Beginning at the top of the data below, write out every line exactly until you reach the line with "Viewport: 980px width, 529px height.", and include that line.

-=-=-=-=-

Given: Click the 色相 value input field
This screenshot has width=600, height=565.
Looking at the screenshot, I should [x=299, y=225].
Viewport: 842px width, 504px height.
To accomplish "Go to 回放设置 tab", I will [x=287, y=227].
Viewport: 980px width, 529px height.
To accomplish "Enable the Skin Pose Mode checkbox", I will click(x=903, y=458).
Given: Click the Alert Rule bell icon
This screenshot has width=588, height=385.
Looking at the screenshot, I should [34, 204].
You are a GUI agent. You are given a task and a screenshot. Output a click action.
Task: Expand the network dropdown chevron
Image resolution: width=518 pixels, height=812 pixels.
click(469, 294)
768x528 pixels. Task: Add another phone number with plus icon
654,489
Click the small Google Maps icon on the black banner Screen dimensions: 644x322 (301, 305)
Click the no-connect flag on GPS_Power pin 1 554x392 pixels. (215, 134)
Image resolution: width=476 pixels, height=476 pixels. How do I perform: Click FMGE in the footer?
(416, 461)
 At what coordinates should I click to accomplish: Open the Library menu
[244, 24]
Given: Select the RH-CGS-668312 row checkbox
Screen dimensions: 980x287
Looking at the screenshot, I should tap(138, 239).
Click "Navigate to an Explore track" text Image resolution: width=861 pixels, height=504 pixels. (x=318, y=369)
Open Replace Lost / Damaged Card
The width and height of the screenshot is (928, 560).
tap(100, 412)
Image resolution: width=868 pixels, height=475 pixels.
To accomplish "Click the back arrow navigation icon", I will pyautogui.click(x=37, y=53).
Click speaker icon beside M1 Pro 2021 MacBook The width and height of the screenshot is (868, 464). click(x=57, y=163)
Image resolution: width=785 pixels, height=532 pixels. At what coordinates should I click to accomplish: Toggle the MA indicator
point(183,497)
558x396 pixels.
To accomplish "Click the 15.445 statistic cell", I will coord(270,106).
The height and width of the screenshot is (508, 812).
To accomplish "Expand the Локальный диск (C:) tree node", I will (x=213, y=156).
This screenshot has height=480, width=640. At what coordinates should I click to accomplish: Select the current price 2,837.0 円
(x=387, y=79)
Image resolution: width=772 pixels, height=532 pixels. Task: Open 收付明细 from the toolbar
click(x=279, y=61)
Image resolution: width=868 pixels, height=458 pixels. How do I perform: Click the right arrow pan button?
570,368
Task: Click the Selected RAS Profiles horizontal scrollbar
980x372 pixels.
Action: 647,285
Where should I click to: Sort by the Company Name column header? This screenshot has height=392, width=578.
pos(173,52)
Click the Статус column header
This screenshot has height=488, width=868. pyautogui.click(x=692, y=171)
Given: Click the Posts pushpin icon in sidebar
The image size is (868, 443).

-=-=-=-=-

## Result of the exercise
Given: Click the 色相 value input field
This screenshot has width=600, height=565.
Looking at the screenshot, I should [x=299, y=225].
Viewport: 842px width, 504px height.
To accomplish "Go to 回放设置 tab", I will [x=287, y=227].
Viewport: 980px width, 529px height.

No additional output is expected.